Wednesday, May 12, 2010

So I've been gone a while

Well,
It's been a while but I'm starting to come back around to updating with some new posts, so here's some of my recent stuff:

1. Our SharePoint setup was such that everything was in a single content database and single site collection. This has proven troublesome, especially in MOSS 2007, so the system admins are going to split some subsites into their own site collections and group them into multiple content dbs. We're hoping to be able to point out where some of our current performance flaws exist in doing this but also to prepare for a migration to SharePoint 2010.

2. Working on the CTT+ certification...fun times there...pro tip: don't have people use funny first names in your video - creates a world of havoc in submission and processing.

3. Created a vehicle registration form for the university to register (2) vehicles in an infopath form, submit each vehicle as a separate form to sharepoint, and then process those via Access on the backend.

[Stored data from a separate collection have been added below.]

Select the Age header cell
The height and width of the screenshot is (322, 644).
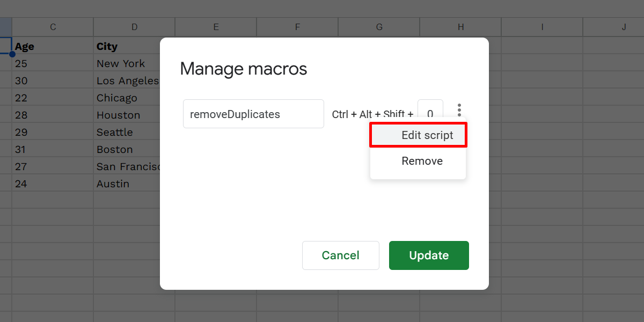click(25, 46)
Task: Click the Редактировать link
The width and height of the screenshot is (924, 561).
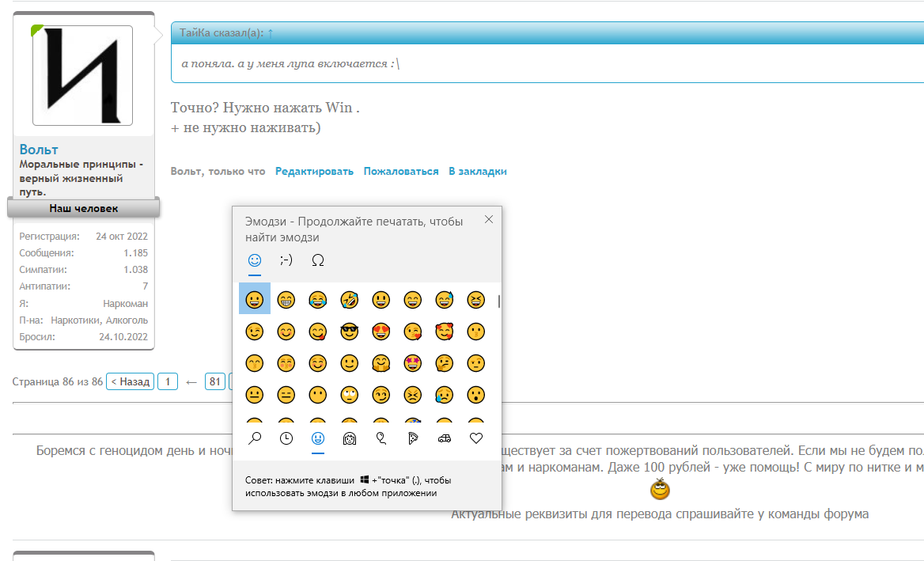Action: click(x=314, y=171)
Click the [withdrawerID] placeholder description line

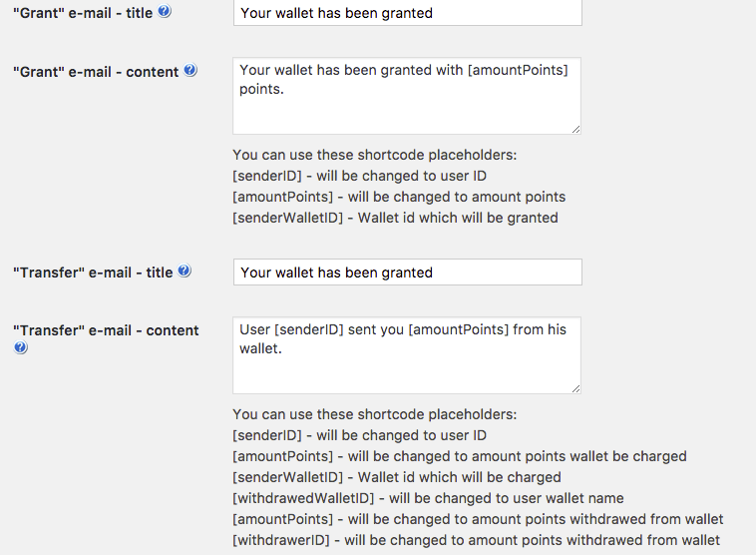[477, 540]

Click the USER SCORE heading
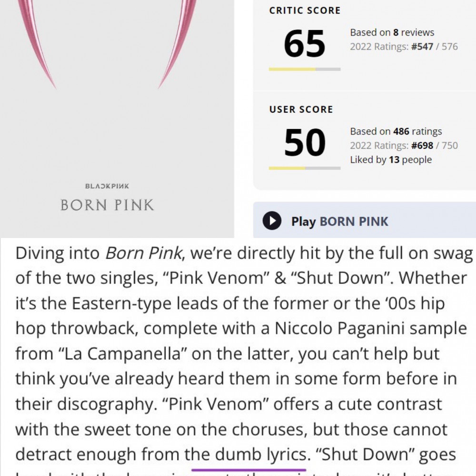[x=301, y=109]
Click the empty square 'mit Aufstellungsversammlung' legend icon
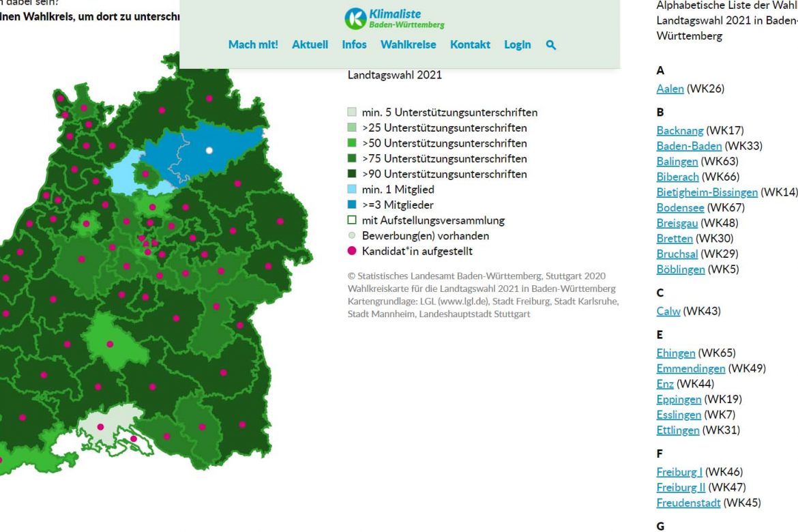This screenshot has height=532, width=798. pyautogui.click(x=352, y=220)
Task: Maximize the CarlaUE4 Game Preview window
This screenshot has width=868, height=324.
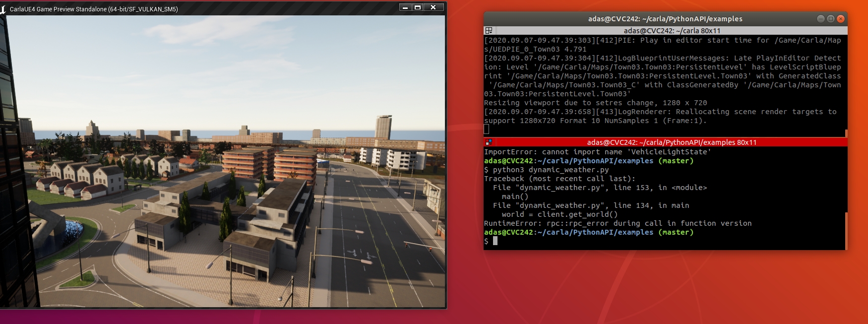Action: [x=418, y=7]
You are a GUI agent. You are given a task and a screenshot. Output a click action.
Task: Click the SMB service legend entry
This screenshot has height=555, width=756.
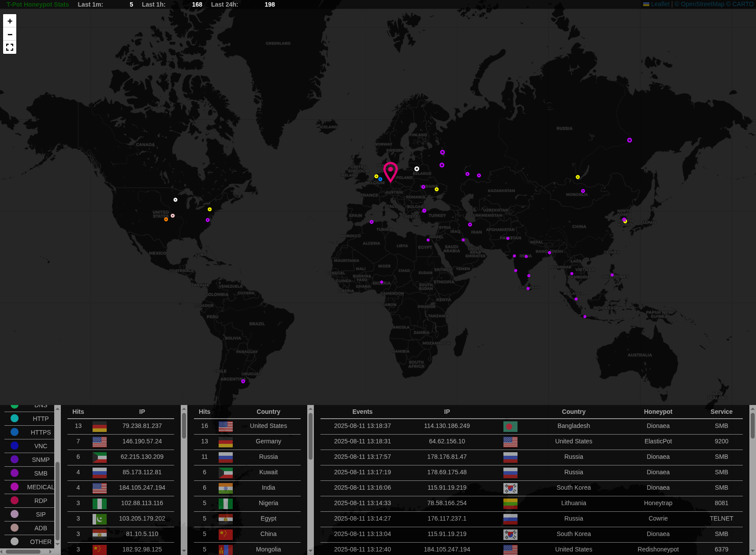click(41, 473)
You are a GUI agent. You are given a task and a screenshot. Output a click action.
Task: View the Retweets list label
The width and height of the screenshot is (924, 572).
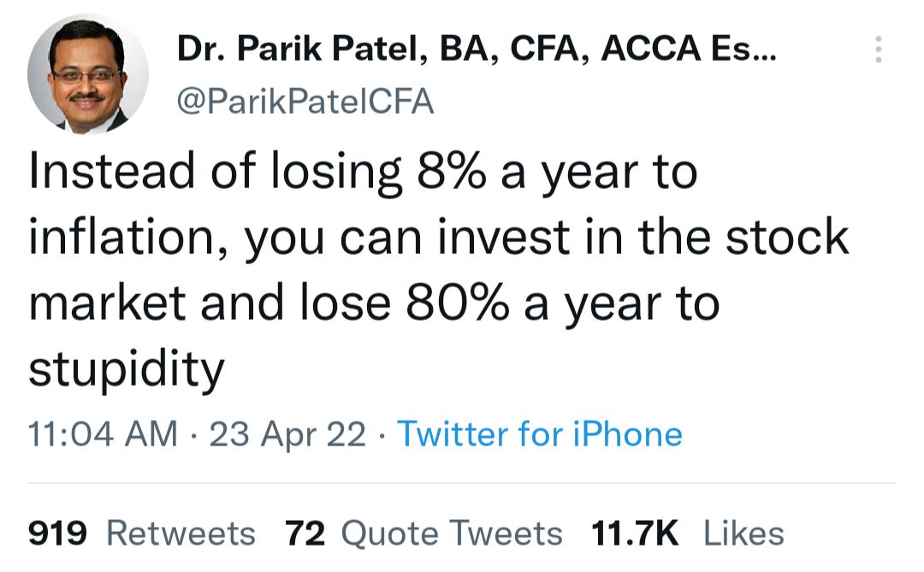click(x=181, y=534)
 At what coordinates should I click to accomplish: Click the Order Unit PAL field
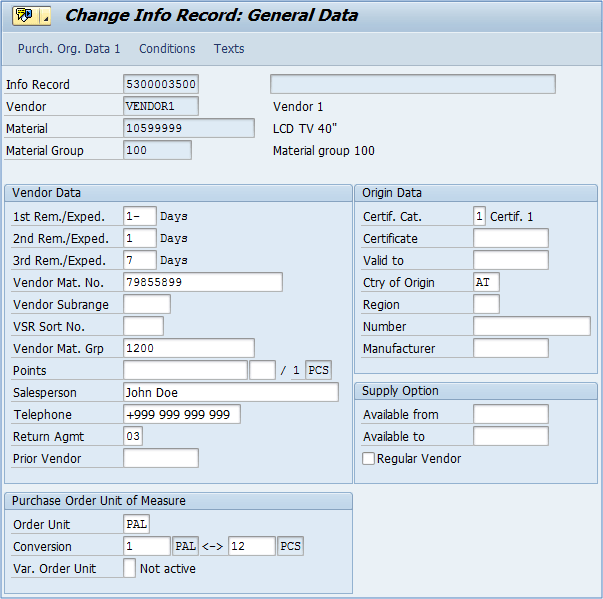pos(136,525)
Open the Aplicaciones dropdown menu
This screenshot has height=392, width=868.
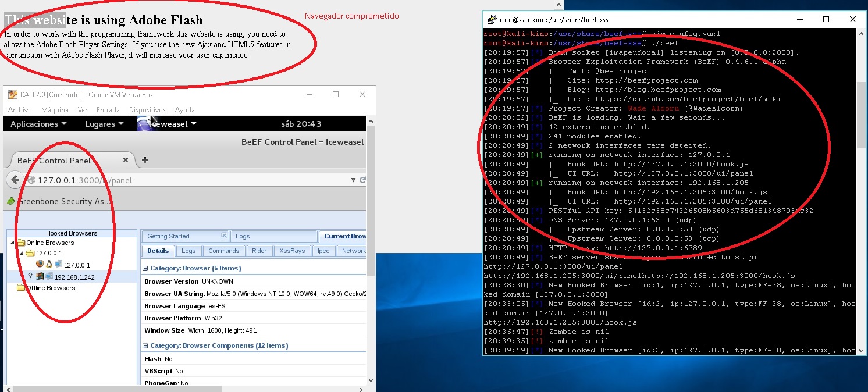[x=38, y=124]
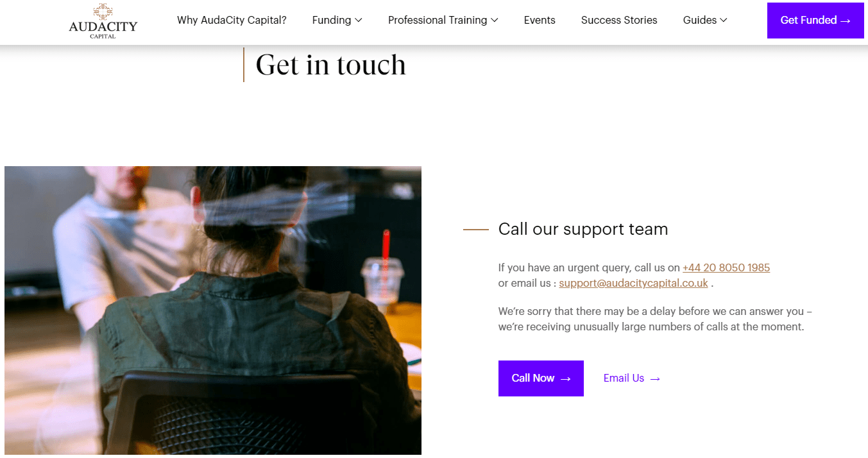The width and height of the screenshot is (868, 458).
Task: Open the support@audacitycapital.co.uk email link
Action: click(633, 283)
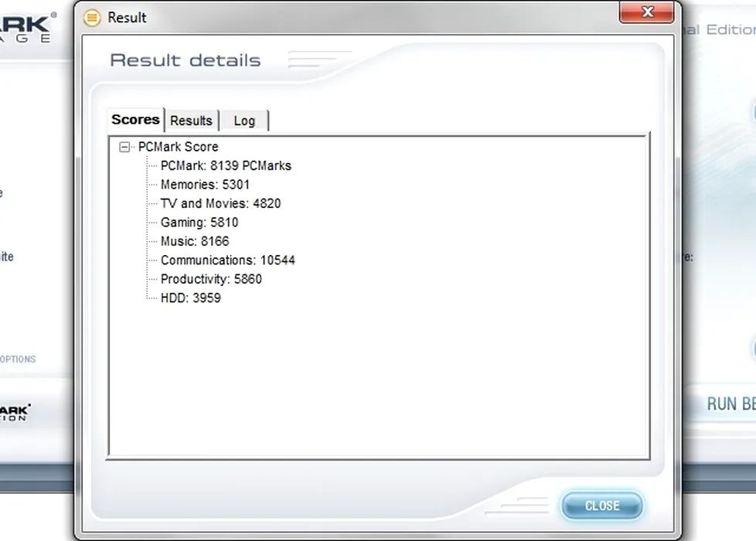Click the RUN button in background window
This screenshot has width=756, height=541.
pyautogui.click(x=730, y=403)
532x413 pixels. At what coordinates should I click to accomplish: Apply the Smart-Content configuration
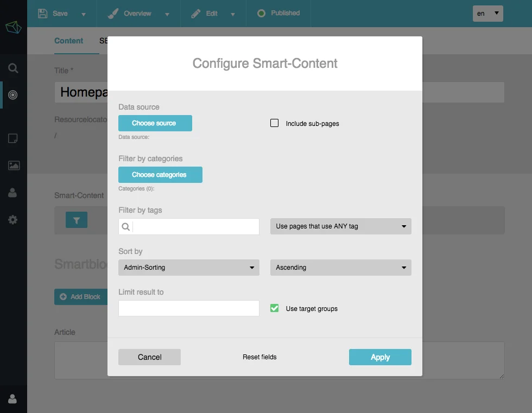click(x=380, y=357)
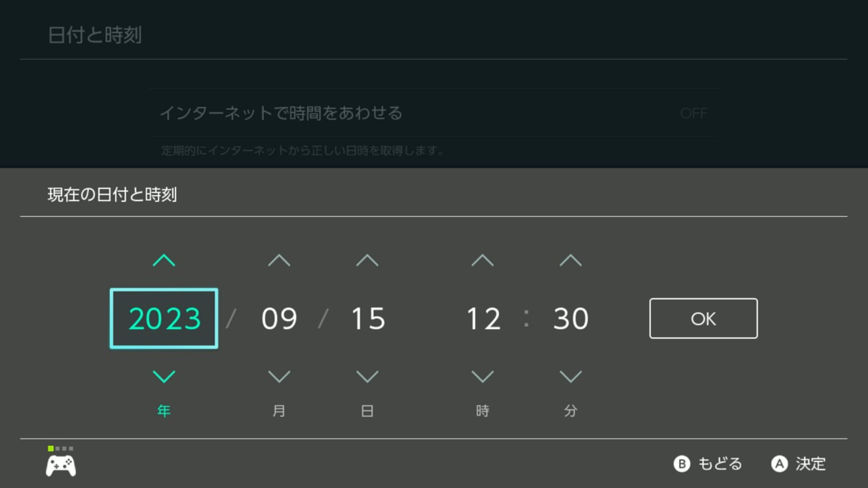Increase the day with up chevron
868x488 pixels.
[367, 260]
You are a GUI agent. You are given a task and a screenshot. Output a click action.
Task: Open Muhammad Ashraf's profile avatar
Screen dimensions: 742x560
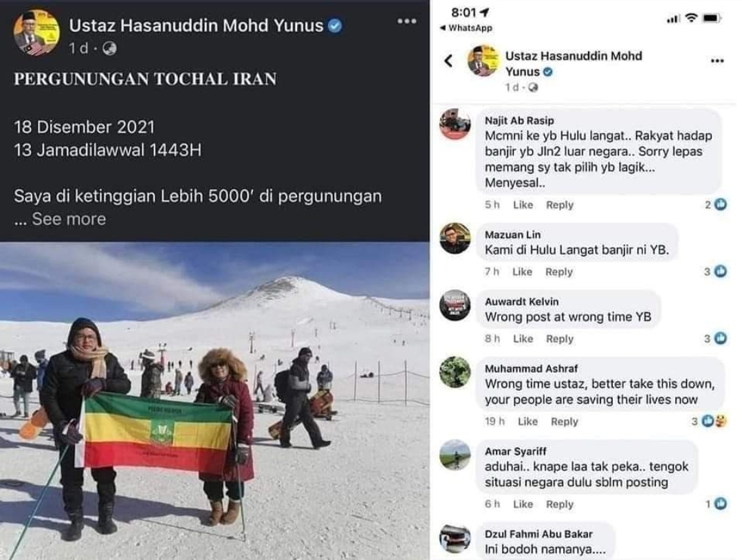coord(455,372)
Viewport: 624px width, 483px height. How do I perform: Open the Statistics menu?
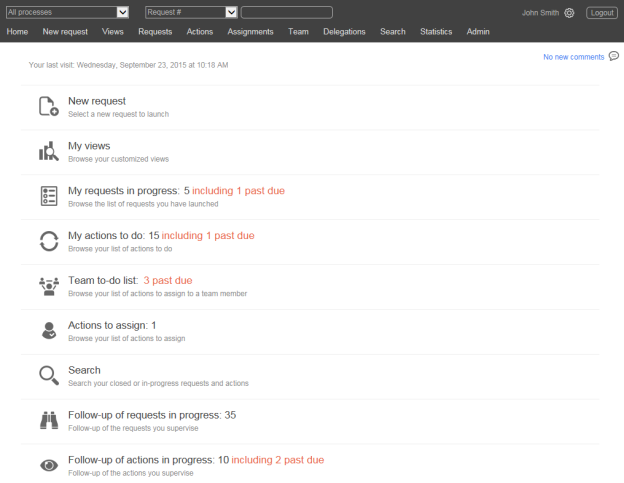[x=436, y=32]
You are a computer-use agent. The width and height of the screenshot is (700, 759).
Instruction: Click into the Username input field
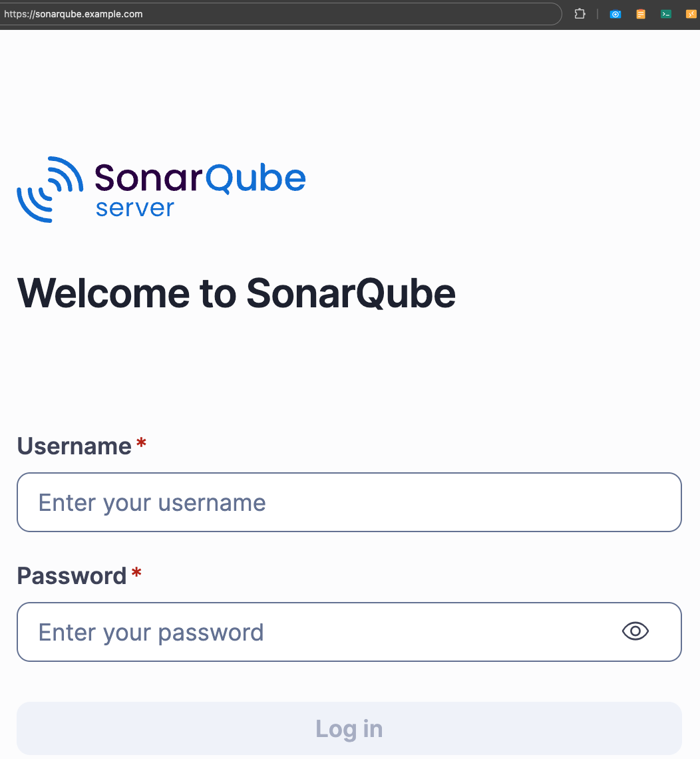click(x=349, y=502)
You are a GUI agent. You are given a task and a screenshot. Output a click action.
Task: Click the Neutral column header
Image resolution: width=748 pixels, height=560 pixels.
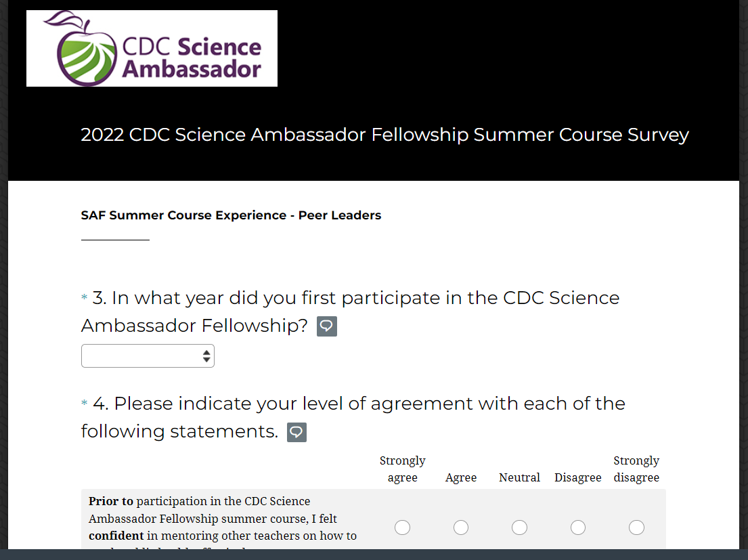coord(519,477)
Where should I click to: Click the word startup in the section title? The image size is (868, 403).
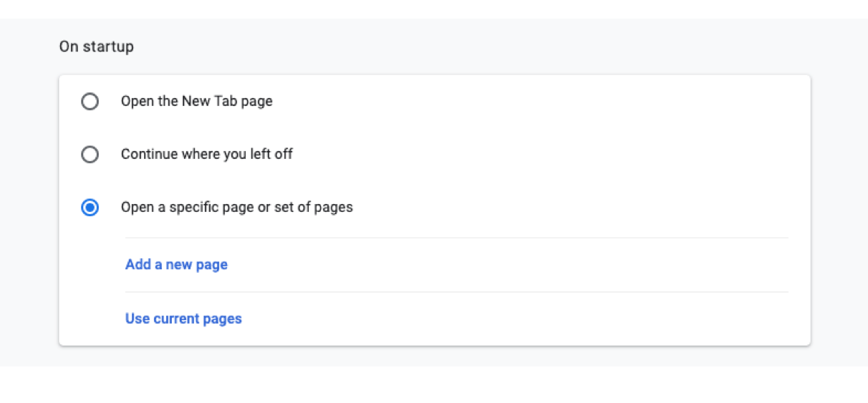[x=107, y=48]
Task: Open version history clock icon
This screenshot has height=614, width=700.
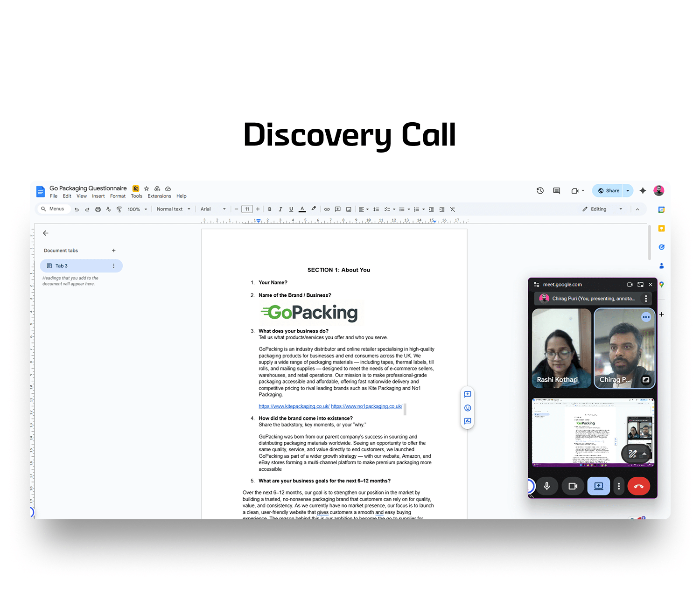Action: pos(540,191)
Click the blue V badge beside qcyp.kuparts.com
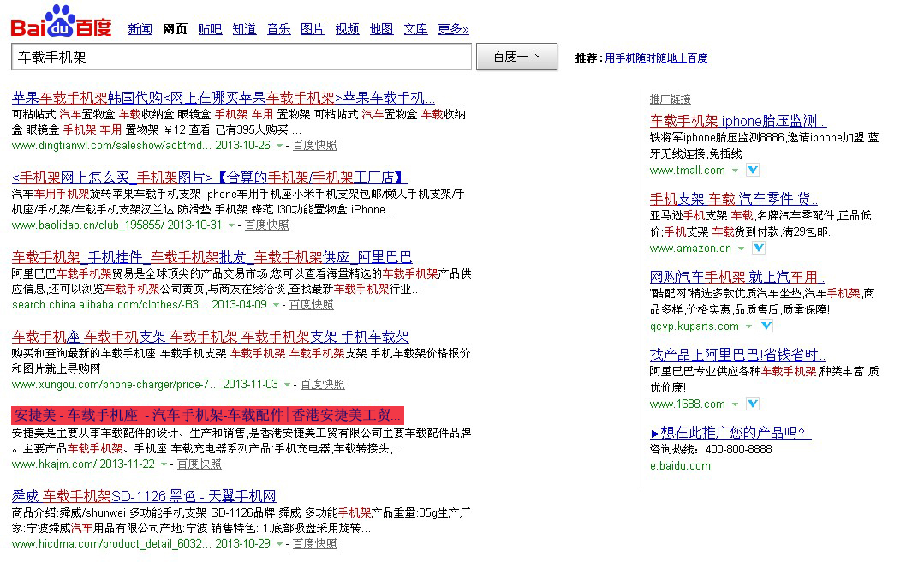The image size is (924, 563). 766,326
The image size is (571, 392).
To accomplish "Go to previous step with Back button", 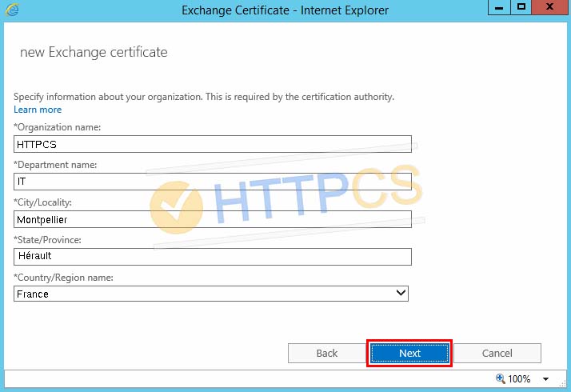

This is a pretty simple but cool setup and didn't involve any major work EXCEPT: infopath decided, upon one of the publishing processes, to add a 'comment' tag in 3 different places...there wasn't a comment opening tag or any actual comment, just that closing tag. I also got an error for "unexpected CSS formatting" or "potentially unsafe HTML found in your form". To fix the comment issue, you have to do the scaries thing ever: Save your infopath form "as source files" and then open the particular view.xsl in notepad++ and look at the CODE...scary...and then do a simple find for the word 'comment' and see what you find. I just deleted the tags since they weren't connected to anything and that fixed them (you won't see them anywhere in the form, just in the code).

4. Learned a nifty trick on Microsoft's website for determining if someone who is opening an infopath form is opening it in the browser of if it's being opened in InfoPath: use a condition on an opening rule that says "matches the expression": "xdEnvironment:IsBrowser"...this is useful if you want to have certain views used internally for processing but the main page be a browser form for public use.

5. Had an interesting problem sent to me: someone deleted a list in sharepoint and, when it was restored (not from the recycle bin), the list had a new ID number (called a GUID). This messed up several things that were originally connected to this list; however, there was a simple albeit scary solution for it: open up the site in sharepoint designer and just do a simple find-replace for the original list's GUID with the new one...had several thousand fixes - mostly from workflow configuration and workflow history. After I did that, I double-checked the workflows themselves and noticed that you can open these up as xml files and just do a find and replace there too - so i did. Between the two pieces, it fixed all references to the list and all workflows now work just fine.